[Opening MATERIALS PROVIDED section]
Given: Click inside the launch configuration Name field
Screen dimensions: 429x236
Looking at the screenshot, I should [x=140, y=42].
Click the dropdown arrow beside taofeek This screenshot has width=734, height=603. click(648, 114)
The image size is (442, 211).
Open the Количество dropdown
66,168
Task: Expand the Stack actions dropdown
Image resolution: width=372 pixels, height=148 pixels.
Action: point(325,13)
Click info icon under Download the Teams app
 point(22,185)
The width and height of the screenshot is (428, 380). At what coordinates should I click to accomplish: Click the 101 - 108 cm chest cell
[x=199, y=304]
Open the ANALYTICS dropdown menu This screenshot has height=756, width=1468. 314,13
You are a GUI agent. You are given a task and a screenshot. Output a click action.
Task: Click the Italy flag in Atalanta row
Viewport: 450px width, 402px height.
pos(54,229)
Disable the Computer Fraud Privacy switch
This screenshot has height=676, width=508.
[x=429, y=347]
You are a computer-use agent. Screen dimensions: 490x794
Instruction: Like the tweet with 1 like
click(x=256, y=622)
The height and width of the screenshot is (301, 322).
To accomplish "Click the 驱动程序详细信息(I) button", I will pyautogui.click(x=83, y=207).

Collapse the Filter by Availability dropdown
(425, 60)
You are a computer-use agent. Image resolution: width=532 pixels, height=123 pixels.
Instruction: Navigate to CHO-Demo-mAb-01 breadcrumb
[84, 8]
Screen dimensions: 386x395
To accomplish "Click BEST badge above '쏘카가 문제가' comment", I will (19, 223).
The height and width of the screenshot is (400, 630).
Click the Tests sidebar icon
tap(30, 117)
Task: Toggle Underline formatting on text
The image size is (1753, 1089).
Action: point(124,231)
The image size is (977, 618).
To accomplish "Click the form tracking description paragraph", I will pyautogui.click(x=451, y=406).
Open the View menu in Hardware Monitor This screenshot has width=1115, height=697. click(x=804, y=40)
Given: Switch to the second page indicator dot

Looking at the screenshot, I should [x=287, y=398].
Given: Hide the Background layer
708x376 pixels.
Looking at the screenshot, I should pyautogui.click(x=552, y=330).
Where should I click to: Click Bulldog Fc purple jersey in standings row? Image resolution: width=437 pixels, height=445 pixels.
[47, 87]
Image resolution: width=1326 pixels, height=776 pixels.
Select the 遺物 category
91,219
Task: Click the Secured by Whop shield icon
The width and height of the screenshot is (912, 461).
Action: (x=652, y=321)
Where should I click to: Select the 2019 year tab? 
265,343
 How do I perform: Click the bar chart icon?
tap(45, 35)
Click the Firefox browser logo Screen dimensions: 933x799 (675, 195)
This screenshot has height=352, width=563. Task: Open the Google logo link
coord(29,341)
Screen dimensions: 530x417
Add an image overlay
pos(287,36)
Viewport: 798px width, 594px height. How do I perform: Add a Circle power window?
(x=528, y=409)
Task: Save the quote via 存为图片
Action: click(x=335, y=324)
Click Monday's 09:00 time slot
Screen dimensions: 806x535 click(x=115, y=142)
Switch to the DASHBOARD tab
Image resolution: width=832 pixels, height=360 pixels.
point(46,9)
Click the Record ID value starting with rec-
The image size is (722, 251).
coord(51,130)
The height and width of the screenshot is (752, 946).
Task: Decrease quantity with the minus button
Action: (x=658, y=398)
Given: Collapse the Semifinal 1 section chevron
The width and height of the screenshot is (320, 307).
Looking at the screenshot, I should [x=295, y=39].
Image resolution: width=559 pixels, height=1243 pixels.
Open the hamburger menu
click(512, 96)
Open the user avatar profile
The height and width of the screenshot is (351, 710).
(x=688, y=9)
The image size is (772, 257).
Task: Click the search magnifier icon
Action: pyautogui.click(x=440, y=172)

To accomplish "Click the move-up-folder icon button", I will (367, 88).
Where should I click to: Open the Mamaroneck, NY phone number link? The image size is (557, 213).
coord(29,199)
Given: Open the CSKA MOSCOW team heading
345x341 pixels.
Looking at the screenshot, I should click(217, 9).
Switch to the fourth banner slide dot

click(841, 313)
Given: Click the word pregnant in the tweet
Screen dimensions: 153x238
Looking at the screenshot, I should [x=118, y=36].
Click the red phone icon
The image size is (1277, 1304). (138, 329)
[Closing MATERIALS PROVIDED section]
## TASK INSTRUCTIONS
The required output is an exact retyping of the lines from the one that contains "Where should I click to: Select" through the last line of the material above.

## ANSWER FOR THIS EXERCISE
Where should I click to: Select the 2019 year tab? 
265,343
 How do I perform: Click the bar chart icon?
tap(45, 35)
Click the Firefox browser logo Screen dimensions: 933x799 (675, 195)
This screenshot has height=352, width=563. Task: Open the Google logo link
coord(29,341)
Screen dimensions: 530x417
Add an image overlay
pos(287,36)
Viewport: 798px width, 594px height. How do I perform: Add a Circle power window?
(x=528, y=409)
Task: Save the quote via 存为图片
Action: click(x=335, y=324)
Click Monday's 09:00 time slot
Screen dimensions: 806x535 click(x=115, y=142)
Switch to the DASHBOARD tab
Image resolution: width=832 pixels, height=360 pixels.
point(46,9)
Click the Record ID value starting with rec-
The image size is (722, 251).
coord(51,130)
The height and width of the screenshot is (752, 946).
Task: Decrease quantity with the minus button
Action: (x=658, y=398)
Given: Collapse the Semifinal 1 section chevron
The width and height of the screenshot is (320, 307).
Looking at the screenshot, I should [x=295, y=39].
Image resolution: width=559 pixels, height=1243 pixels.
Open the hamburger menu
click(512, 96)
Open the user avatar profile
The height and width of the screenshot is (351, 710).
(x=688, y=9)
The image size is (772, 257).
Task: Click the search magnifier icon
Action: pyautogui.click(x=440, y=172)

To accomplish "Click the move-up-folder icon button", I will (367, 88).
Where should I click to: Open the Mamaroneck, NY phone number link? The image size is (557, 213).
coord(29,199)
Given: Open the CSKA MOSCOW team heading
345x341 pixels.
Looking at the screenshot, I should click(217, 9).
Switch to the fourth banner slide dot

click(841, 313)
Given: Click the word pregnant in the tweet
Screen dimensions: 153x238
Looking at the screenshot, I should [x=118, y=36].
Click the red phone icon
The image size is (1277, 1304). (138, 329)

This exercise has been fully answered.